Some elements internet cafes have been accountable for include: keeping track of patrons’ identities and surfing history (read: porn and politically sensitive content); having monitoring cameras in house; preventing entry by children under the age of 18; watchdogging duration online (read: gaming addiction). Cafes — which have a general reputation as dens of iniquity, and to the casual observer are smoky, dusky, venues — are variously shut down, fined, opened, and reopened, either legally or illegally. At the beginning March, the Party announced that the opening of any new internet cafes in 2007 will be forbidden.
Online games:
Some 27% of China’s heavily young, male internet users are online game players, compared to 21% in US. Online games are a black hat – white hat topic in China. On the one hand, the newspapers are filled with studies and statistics about the threats and costs of online game addiction among China’s youth. Latest figures widely report that two million of 18 million of China’s young internet users are addicted to online games. There are a handful of expensive internet addiction treatment centers operating around the country, and are described as no-nonsense, quasi-military institutions. Between the lines of much extreme reporting and commentary seems to lie a general dismay among parents that their tech-savvy kids are distracted by games, and among the Party that its youth is straying into unhealthy pursuits.

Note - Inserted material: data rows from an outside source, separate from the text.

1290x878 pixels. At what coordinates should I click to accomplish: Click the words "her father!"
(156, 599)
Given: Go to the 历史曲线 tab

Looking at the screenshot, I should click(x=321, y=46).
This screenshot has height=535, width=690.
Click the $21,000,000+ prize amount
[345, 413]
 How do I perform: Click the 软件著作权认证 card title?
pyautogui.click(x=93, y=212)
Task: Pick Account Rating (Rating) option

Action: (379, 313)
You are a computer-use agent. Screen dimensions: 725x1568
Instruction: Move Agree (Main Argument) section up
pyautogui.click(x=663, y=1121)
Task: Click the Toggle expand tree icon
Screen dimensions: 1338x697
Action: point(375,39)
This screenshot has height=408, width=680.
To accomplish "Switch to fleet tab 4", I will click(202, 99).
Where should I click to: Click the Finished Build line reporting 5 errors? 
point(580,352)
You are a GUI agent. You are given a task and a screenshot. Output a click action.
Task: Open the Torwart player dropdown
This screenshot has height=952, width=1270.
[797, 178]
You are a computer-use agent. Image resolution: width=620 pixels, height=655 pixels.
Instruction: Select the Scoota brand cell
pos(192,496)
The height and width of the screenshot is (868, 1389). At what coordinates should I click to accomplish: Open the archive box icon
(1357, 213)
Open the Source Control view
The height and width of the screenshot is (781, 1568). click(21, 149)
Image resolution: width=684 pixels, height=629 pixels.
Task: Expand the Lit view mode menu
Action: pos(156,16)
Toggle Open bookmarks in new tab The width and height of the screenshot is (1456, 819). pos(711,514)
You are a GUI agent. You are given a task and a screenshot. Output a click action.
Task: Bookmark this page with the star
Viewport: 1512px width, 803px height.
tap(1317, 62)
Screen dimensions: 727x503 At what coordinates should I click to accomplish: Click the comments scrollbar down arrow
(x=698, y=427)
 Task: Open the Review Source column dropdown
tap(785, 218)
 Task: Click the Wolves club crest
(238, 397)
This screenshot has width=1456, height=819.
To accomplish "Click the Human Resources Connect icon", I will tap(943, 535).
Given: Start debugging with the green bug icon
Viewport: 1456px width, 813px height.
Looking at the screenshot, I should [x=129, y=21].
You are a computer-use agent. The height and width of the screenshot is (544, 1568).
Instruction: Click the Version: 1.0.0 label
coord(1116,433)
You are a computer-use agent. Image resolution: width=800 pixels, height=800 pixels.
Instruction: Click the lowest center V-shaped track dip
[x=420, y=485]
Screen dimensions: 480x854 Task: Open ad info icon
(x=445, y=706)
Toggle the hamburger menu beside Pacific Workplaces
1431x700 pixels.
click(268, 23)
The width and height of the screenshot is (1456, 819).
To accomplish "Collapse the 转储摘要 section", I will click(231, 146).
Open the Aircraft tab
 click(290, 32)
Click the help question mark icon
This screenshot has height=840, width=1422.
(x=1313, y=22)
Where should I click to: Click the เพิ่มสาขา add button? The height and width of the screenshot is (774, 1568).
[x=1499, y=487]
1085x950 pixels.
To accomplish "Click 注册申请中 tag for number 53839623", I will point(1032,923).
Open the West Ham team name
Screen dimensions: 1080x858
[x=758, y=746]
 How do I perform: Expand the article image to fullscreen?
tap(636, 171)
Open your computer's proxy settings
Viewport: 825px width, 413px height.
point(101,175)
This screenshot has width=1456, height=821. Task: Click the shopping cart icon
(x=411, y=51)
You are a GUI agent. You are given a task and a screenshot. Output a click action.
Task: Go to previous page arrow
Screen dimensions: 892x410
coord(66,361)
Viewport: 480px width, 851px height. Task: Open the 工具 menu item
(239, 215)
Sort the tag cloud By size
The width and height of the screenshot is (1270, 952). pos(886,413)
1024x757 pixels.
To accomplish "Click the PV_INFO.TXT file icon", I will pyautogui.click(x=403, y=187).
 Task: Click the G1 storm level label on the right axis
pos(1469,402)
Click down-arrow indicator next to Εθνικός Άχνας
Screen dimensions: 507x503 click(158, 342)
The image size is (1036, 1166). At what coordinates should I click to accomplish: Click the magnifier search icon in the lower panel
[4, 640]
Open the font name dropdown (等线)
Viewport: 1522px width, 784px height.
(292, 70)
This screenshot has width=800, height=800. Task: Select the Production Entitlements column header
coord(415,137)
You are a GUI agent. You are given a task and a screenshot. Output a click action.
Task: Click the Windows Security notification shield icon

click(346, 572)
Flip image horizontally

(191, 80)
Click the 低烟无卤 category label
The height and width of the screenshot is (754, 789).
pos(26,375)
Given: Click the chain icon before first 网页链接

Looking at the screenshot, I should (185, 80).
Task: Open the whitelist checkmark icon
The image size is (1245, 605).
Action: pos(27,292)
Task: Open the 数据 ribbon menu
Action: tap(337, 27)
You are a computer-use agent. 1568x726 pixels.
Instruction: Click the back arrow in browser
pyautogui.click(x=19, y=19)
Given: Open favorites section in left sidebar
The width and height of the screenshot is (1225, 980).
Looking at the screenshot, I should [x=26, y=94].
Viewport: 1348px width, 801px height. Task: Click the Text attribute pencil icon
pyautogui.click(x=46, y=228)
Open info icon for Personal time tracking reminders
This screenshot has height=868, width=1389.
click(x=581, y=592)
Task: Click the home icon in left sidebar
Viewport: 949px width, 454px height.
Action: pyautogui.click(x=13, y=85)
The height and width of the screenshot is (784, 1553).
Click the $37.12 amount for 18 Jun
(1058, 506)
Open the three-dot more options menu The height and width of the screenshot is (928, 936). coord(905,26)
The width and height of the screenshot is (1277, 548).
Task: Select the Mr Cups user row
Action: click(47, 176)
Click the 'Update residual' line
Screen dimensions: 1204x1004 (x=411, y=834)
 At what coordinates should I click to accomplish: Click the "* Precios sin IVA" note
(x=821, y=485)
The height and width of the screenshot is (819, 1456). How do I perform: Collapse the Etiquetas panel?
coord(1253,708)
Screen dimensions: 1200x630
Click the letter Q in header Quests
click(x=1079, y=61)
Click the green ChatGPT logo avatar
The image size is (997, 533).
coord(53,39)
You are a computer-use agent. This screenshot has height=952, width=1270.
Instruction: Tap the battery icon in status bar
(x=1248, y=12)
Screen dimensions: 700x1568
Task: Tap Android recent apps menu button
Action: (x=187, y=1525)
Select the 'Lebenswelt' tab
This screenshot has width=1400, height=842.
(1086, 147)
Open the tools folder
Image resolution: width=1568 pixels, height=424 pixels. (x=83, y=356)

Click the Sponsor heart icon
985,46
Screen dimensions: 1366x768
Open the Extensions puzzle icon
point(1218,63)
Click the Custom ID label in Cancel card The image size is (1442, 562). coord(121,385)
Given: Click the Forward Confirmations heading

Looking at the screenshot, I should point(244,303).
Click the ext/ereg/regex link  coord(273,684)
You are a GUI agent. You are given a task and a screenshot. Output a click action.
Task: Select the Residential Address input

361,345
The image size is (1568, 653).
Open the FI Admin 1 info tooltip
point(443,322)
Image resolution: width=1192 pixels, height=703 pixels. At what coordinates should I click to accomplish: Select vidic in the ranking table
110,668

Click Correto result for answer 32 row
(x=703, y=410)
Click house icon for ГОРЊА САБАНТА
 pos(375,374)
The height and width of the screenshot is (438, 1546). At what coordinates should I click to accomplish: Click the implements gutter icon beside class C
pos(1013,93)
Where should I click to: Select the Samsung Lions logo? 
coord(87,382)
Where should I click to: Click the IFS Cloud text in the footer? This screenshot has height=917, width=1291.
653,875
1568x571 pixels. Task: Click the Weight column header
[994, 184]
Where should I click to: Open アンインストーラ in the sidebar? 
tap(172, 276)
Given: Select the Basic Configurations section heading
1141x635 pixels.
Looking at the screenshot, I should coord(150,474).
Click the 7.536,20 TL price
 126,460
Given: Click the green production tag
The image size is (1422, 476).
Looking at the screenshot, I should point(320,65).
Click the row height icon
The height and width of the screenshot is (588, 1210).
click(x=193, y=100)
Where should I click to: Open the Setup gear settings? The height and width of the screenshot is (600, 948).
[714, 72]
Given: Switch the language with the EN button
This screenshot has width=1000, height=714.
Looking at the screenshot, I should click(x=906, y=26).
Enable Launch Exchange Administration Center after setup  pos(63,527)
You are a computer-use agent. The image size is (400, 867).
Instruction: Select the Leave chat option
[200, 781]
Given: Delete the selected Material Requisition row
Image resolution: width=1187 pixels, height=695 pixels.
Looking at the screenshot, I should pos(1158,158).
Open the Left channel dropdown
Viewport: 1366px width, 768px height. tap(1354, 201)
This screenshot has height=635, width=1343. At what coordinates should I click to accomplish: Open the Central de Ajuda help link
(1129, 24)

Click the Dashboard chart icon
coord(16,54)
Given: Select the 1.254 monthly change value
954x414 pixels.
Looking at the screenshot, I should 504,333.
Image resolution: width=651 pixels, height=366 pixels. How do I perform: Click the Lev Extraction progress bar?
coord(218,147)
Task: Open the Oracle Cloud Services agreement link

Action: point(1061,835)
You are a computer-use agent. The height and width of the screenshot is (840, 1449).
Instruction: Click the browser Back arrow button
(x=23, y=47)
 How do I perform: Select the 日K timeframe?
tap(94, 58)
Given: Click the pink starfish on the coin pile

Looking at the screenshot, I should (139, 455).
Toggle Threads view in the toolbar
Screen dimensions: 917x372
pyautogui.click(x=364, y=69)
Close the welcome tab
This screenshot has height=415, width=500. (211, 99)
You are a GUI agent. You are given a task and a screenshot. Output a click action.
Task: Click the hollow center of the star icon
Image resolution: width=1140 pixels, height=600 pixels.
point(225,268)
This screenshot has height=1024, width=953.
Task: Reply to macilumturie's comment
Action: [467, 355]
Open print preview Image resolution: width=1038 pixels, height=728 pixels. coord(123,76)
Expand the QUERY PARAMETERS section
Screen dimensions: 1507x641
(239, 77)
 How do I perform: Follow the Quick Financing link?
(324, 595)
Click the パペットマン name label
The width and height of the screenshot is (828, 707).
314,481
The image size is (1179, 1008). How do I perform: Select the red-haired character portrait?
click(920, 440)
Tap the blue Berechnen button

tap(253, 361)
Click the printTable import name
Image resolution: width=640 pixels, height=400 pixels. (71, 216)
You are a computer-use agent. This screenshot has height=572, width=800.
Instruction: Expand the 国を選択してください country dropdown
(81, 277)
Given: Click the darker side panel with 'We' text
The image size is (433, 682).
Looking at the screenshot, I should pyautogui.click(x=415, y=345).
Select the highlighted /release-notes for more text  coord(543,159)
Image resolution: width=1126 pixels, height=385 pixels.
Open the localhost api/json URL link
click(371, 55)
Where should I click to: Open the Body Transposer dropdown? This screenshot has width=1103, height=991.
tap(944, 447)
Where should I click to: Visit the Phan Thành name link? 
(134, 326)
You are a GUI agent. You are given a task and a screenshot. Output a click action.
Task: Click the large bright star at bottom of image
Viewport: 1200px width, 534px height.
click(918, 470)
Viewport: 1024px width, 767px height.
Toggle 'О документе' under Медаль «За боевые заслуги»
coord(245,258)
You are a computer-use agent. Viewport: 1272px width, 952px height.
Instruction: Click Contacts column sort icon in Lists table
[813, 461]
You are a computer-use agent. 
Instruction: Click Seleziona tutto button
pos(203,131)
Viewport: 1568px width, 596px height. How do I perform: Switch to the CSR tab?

On the other hand, the online game industry in China is hailed for its mind-boggling nearly 75% fiscal growth in 2006, and is celebrated as one of the “most vibrant and profitable sectors” in China’s economy. The excitement is palpable, as people discuss the value of game quality v. business models, try to solve money trading issues, and look over their shoulders to worry about government regulation.
Imagining ahead to an integrated resolution of these internet issues is, as with most things in China, impossible. Business, government oversight, political pressures, market demand, social and economic development issues are all ingredients in the messy stew of this stage of China’s internet evolution.